> **Trecho do documento**
○ ○ ○ ○ ○ ○ ○

O roteiro do Afeganistão não vai melhorar; vai-se diluir cada vez mais na diarréia de sempre. Os afegãos continuarão a dizer e dizer e dizer e dizer que não são exatamente fãs dos Talibãs – mas muito mais odeiam Washington e a gangue do corrupto Hamid Karzai, por permitirem que seu país ocupado seja controlado por gângsteres e senhores-da-guerra.
Washington continuará a remendar sua “estratégia” fracassada de esmagar os Talibãs com máximo poder de fogo. Os Talibãs por sua vez, já afinaram sua própria estratégia de “abandonar o sul, voar para o norte”. Todas as estradas no Afeganistão levam a Kabul; não por acaso, estão todas interrompidas ou sob ataque dos Talibãs. O poder de Karzai acaba-se repentinamente na última delegacia de polícia em ruínas ao sul de Kabul, na estrada para Kandahar. É como se Kabul estivesse envolta numa bolha fantasmagórica de emoções de Titanic – na qual viajam fechados como em fraldas, mais selados-isolados-embalados do que em camisinhas, toda a troupe neocolonial de generais, diplomatas, ONGs e empresas privadas de segurança contratadas pelo governo, festejando o mais que podem antes da queda de Saigon.
Mas, de qualquer modo, logo outra “narrativa” aparecerá, dominante – o “esvaziamento” a passo de lesma da OTAN, de 2011 a 2014. Mas não significa o início do fim do jogo – acabou a guerra? Não. De fato, a história está voltando para o começo, à parte “abandonai toda a esperança vós que entrais (pelas portas da des-percepção)”. Para os aplausos tonitruantes (literalmente) de uma legião de jihadis-bomba neófitos, a Casa Branca de Obama explicitamente destacou o “continuado comprometimento da OTAN para além de 2014” .
Traço-chave desse “continuado comprometimento” é que os soldados do exército afegão e da OTAN em treinamento (suplementados por empresas privadas contratadas pelos EUA do tipo das Dyncorp/Blackwater) precisarão de nada menos que 6 bilhões de dólares por ano, todos os anos, até a consumação dos tempos, dos chamados eufemisticamente “doadores internacionais” com destaque, entre eles, para os contribuintes norte-americanos.
E é aí que o “Ano do Drone-avião-robô” mistura-se com que o grande, falecido, grande desconstrucionista Jacques Lacan apresentaria como “o indizível”: as invisíveis, perigosas relações entre a “guerra ao terror” e a “guerra por energia”, que é quando a topografia da guerra ao terror combina perfeitamente com todas as fontes de energia que são chaves para o século 21, do Oriente Médio à Ásia Central.
Isso implica um capítulo chave sobre o “Óleo-gasodutostão” – a infindável saga do óleo-gasoduto TAPI (Turcomenistão-Afeganistão- Paquistão-Índia), que sempre esteve no centro do núcleo duro do complicado casamento Washington-Kabul desde meados dos anos 1990s.

○ ○ ○ ○ ○ ○ ○

> **Trecho dos dados**
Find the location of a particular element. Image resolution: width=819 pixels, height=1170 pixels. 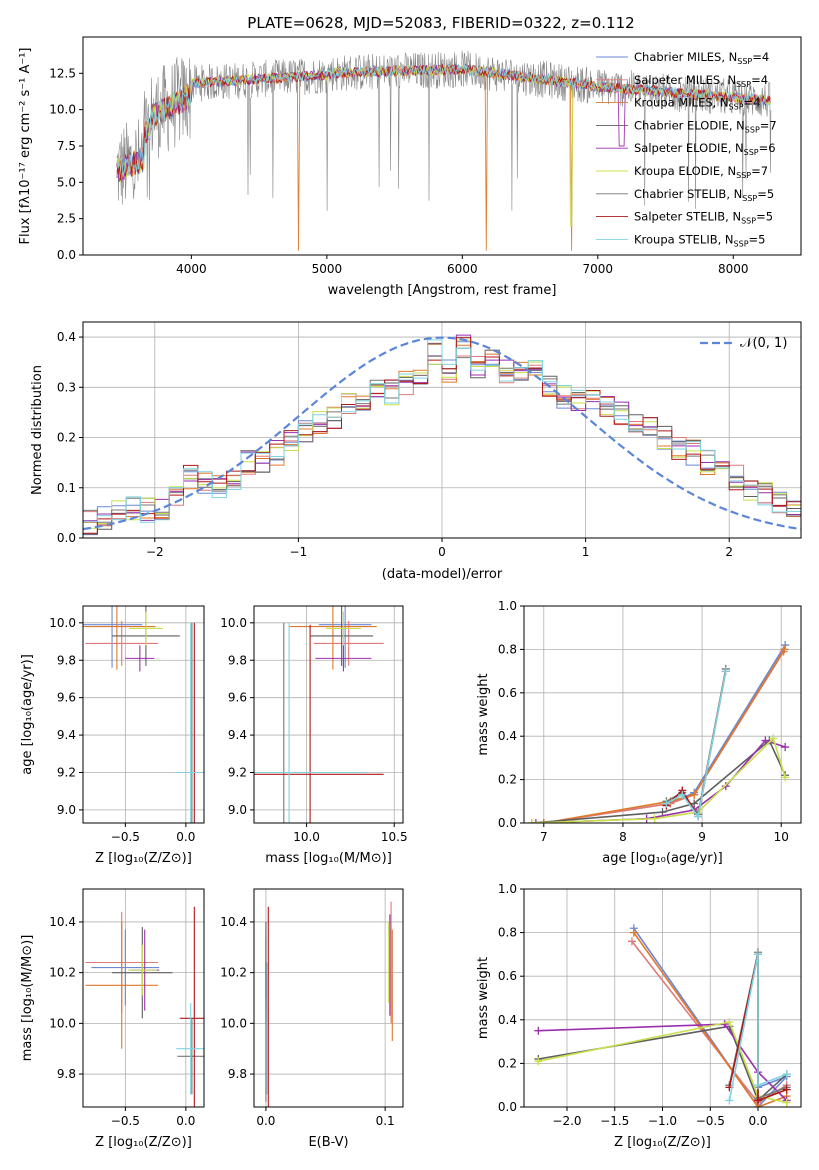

○ ○ ○ ○ ○ ○ ○

> **Objetivo do exercício**
No trecho do documento, quais países formam a sigla TAPI do óleo-gasoduto?

> **Resposta**
Turcomenistão, Afeganistão, Paquistão e Índia.